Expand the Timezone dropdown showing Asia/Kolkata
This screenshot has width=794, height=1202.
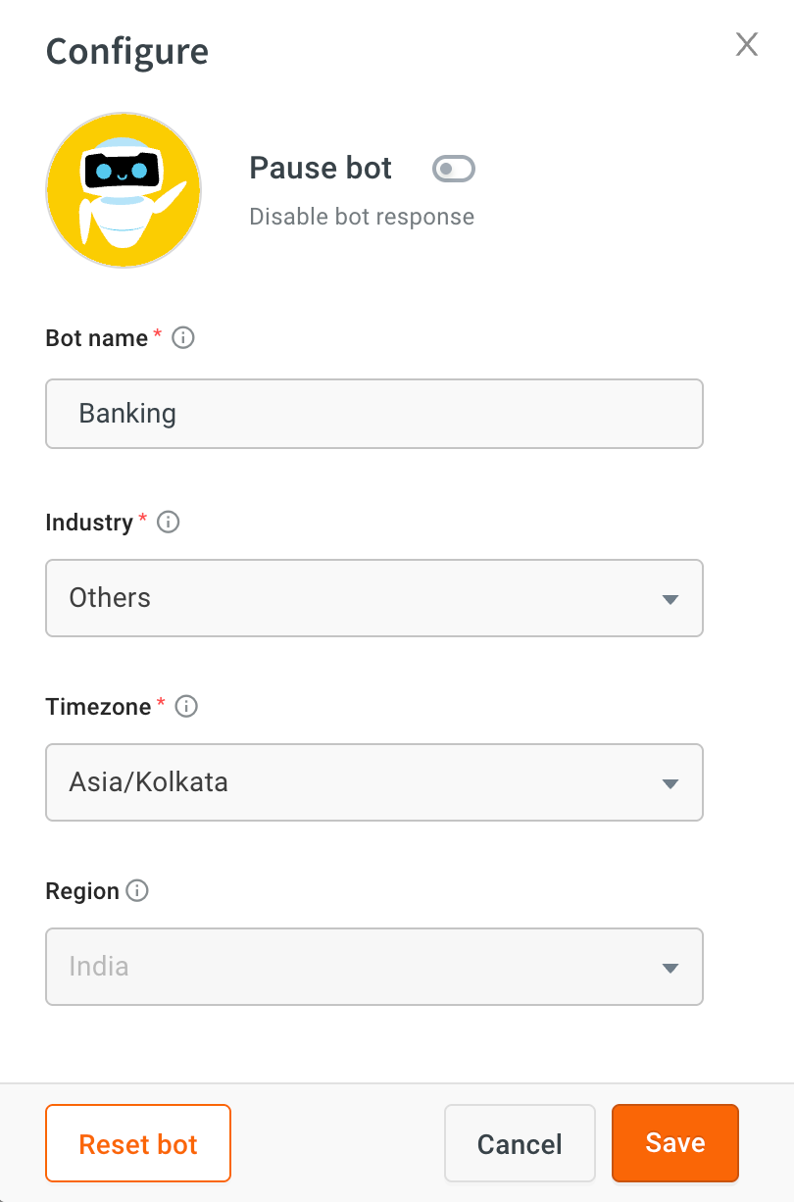[373, 782]
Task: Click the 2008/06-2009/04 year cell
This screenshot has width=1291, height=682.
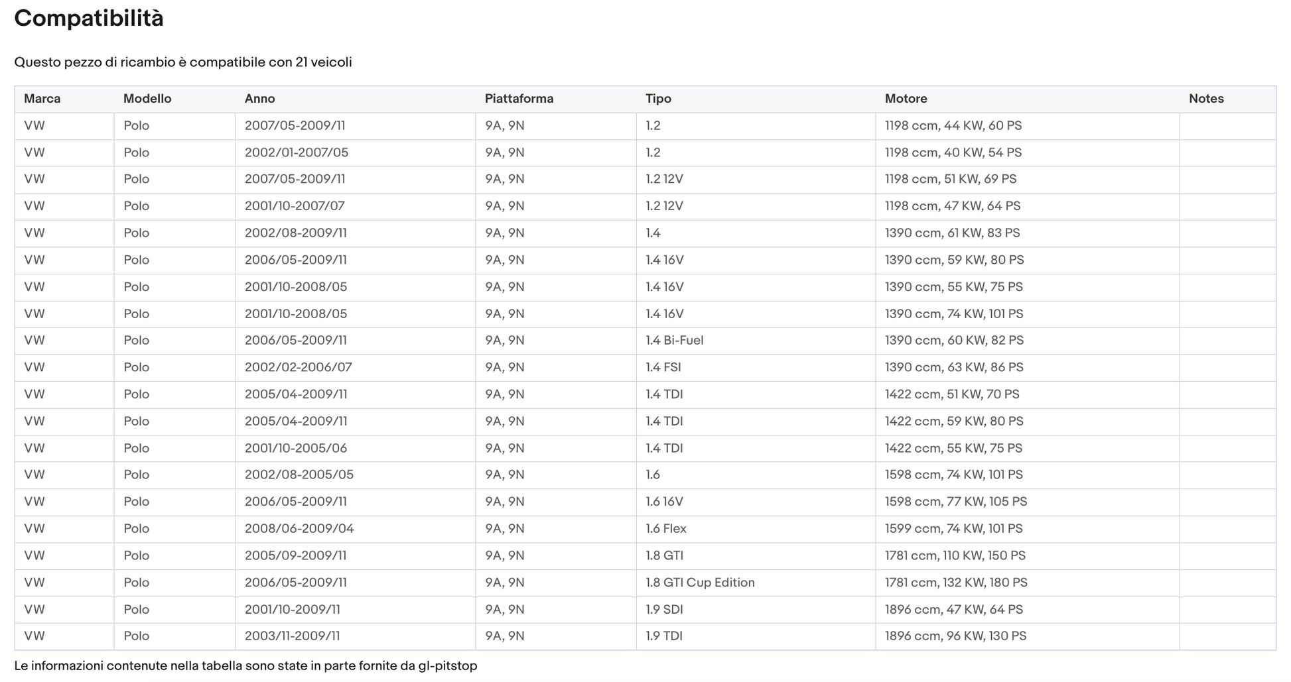Action: pyautogui.click(x=299, y=528)
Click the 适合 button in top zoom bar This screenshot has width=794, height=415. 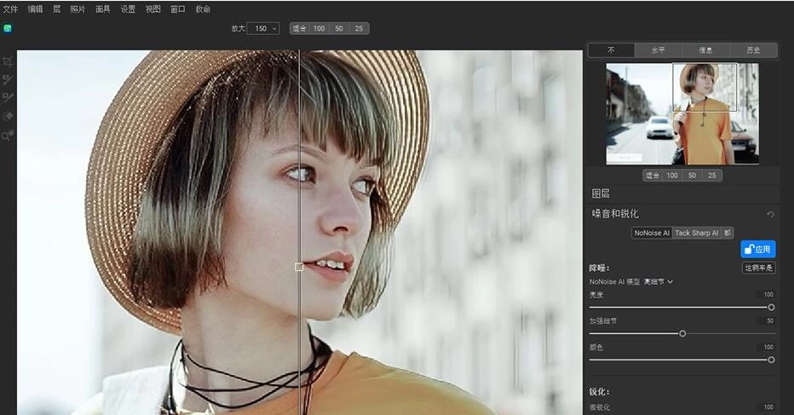(299, 28)
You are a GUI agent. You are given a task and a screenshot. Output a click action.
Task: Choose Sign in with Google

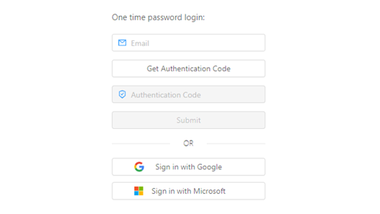[x=188, y=166]
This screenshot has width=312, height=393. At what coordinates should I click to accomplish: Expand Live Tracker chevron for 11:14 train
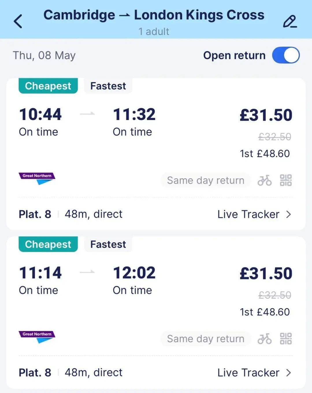(x=288, y=373)
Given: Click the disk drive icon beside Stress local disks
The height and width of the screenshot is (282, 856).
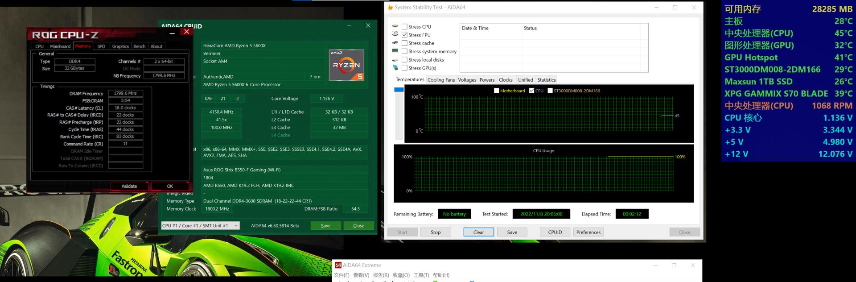Looking at the screenshot, I should click(395, 60).
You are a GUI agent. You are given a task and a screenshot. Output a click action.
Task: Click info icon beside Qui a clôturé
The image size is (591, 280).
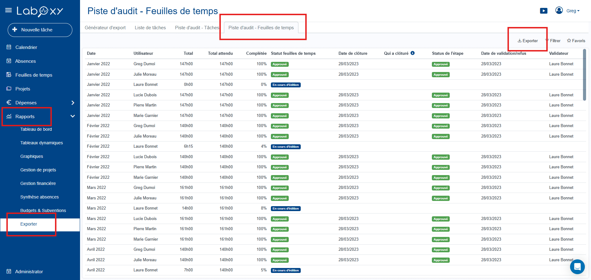point(412,53)
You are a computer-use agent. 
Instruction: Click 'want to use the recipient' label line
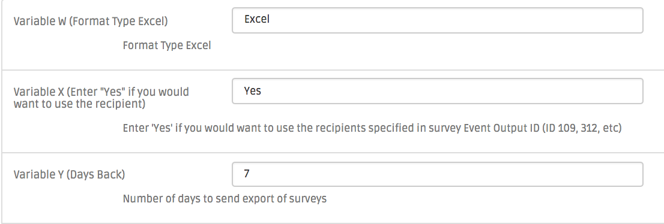(x=79, y=104)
════
EXERCISE REQUIREMENTS: The lines from the one containing "The image size is (591, 280)." through the end of the data above are to be copied exactly, both ends included, and pictures are to be omitted.

SOLUTION TO THIS TASK:
The image size is (591, 280).
point(412,53)
You are a computer-use agent. 
Instruction: Click 'want to use the recipient' label line
(x=79, y=104)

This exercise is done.